I probably rate this movie too low giving it 6/10 now that I know that they have cut some 40 minutes from it. This really shows in some sequences. However an over 2 hour version would probably have been too long. At 45 minutes of film the whole mystery behind the mansion and its previous inhabitants from over hundred years ago was clear by then. I think they better did cut a bit more in the second part as that was way less interesting than what happened after the whole revelation. The action scenes towards the ending were pretty awful. The solution seemed too easy and that's a sign that there is going to be some twist and indeed, a predictable one too. Enjoyable yes but the back story of the previous inhabitants was much more interesting than those of the new ones. I particularly liked how the story of the previous inhabitants was told in some kind of flashbacks.
This follow-up to House of Dark Shadows (both adapted from stories from the TV series) is about a painter who moves into the family estate with his new wife. He's soon troubled by dreams of the past that seem all too real. This was heavily edited before release with at least 30 minutes cut out. No doubt the unedited movie is superior to this mess. I haven't seen that one, however, so my review is for the edited version. It does have some things going for it: moody atmosphere and good camera-work. But the tension is limp and the plot is borderline incoherent. The movie just lacks excitement. As other reviewers have noted, the story bears a passing similarity to stories from better movies, which does it no favors by comparison. I did enjoy seeing a young Kate Jackson in her film debut. It's not a movie I would recommend unless you're a curious Dark Shadows fan who hasn't seen it yet.

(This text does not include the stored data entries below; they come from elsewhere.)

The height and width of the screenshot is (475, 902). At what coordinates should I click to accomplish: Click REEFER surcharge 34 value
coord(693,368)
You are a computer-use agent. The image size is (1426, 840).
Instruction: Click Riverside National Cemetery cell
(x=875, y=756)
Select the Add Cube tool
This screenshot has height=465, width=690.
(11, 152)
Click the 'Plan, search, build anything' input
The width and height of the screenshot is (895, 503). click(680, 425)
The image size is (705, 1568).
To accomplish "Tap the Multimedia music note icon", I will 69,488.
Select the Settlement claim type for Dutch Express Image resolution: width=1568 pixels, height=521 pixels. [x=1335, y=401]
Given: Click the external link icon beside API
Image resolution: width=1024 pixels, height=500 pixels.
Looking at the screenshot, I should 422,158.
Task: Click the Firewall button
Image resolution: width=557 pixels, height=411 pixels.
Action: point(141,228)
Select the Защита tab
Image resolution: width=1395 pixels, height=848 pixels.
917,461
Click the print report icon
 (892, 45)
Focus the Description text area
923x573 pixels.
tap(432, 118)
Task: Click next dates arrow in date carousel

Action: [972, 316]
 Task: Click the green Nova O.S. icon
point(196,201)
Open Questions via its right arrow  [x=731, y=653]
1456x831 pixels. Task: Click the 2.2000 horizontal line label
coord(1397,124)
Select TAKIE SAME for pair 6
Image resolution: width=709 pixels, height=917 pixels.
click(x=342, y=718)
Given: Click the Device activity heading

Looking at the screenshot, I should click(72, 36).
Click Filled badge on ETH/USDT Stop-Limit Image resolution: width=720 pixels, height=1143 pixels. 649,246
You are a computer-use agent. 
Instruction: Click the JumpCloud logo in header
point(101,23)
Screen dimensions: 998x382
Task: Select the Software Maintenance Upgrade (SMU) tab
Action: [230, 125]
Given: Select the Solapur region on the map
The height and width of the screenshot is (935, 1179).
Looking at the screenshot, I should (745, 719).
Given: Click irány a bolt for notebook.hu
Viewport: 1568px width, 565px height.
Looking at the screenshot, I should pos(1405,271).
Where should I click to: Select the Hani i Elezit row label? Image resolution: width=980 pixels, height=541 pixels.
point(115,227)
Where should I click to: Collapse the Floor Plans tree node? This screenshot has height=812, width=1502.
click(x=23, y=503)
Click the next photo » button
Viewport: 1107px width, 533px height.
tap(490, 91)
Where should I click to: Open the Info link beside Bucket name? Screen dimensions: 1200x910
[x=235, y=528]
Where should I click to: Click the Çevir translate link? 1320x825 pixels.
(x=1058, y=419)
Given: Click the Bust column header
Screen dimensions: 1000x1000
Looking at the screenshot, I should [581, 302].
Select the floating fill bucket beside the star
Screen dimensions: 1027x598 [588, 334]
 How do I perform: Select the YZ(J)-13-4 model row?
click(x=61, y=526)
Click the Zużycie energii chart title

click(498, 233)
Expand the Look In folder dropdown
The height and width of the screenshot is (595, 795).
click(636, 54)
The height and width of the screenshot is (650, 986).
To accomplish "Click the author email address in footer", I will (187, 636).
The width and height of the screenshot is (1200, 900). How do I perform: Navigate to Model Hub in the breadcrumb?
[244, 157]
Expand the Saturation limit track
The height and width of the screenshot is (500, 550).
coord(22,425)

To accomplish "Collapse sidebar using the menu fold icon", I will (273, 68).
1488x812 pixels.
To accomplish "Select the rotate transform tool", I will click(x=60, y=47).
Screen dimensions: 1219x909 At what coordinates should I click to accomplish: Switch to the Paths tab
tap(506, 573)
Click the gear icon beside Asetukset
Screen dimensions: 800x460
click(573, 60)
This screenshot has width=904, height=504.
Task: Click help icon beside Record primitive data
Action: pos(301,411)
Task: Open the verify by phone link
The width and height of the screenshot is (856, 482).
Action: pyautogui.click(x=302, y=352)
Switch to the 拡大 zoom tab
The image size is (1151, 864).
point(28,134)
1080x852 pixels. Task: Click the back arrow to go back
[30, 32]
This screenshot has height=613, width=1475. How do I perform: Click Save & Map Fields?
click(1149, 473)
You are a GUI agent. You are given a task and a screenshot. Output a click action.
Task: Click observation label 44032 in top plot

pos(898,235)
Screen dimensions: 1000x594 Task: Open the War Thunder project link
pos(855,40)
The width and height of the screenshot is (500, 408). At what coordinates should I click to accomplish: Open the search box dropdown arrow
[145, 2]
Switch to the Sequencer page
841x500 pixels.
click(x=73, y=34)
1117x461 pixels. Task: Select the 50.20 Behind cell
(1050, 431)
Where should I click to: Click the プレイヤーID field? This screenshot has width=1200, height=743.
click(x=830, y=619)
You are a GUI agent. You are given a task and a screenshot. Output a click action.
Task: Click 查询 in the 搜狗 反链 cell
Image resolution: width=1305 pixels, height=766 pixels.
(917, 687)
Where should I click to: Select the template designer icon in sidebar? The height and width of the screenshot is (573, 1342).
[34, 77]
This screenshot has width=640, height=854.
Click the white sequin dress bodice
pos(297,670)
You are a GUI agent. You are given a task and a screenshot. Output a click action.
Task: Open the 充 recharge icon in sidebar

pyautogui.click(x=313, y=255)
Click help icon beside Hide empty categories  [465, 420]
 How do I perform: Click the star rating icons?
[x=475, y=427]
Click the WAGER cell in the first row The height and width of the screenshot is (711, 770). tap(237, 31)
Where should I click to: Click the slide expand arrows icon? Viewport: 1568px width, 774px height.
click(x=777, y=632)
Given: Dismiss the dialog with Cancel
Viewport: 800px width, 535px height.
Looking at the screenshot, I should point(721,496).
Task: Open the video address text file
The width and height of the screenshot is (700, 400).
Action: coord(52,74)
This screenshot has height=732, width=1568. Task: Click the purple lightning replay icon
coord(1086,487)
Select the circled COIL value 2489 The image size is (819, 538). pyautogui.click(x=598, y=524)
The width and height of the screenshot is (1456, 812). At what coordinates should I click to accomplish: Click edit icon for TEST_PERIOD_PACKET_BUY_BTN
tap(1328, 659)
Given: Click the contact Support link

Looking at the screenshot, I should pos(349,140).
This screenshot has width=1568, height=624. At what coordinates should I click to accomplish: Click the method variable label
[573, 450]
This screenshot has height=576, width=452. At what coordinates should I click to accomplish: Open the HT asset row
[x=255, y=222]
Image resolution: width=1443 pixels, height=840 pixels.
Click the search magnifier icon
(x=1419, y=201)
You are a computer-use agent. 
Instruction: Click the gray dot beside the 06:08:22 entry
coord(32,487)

For whatever reasons, perhaps largely due to reported editing room butchery, this film seems like a lump of scrapings from the bottom of the barrel of Dan Curtis's Gothic horror imagination. Several fine actors are wasted in a half-baked narrative about the efforts of young, handsome Quentin Collins (David Selby) to shake off the stubborn curse of his ancestors when he returns to the family estate in "Maine" (ha! you mean the Hudson Valley) with his fresh-faced new bride (Kate Jackson). Whereas "House of Dark Shadows" the year before incorporated plot strands from its parent TV series, this spin-off tries (and fails) to come up with a new story line involving ghosts from centuries past repeatedly taking control of Quentin's mind, making him act like one of his evil ancestors which results in spousal abuse. Nancy Barrett and John Karlen play a couple who live nearby and try to help Quentin sort things out; the lack of integration of their characters is among the most glaring signs of post-production tampering with content. Grayson Hall is the oddly fashionable and immaculate caretaker who is actually a reincarnation of a 19th century family member. Thayer David appears too briefly in a couple of hallucinatory flashbacks as a priest who supervises the hanging of the witch Lara Parker, another ghost of the past who also appears too briefly.Much of Robert Cobert's music, particularly the underscoring in establishing shots, is annoyingly inappropriate. In the TV series his compositions enhanced virtually every scene and contributed much to the otherworldly mood. Not so much here.Many outdoor scenes are shot in crude day-for-night fashion, sometimes under bright blue skies which cause actors' faces to disappear amid the glare. A maintenance worker in the house is cast with an actor who resembles Selby so closely that you keep mixing them up. Is this intentional? Again – editing room chicanery or dumb casting? Will we ever know? Director's cut, please.
Follow up to "House of Dark Shadows" has potential, but comes off as low-budget horror trash, due to a rush `butchering' by MGM editing before the film's release. As its predecessor, the eerie ghost story is beautifully filmed (in Tarrytown, NY), but the plot revolving around newlyweds moving in the old family estate that is haunted is nothing new and makes no sense at times.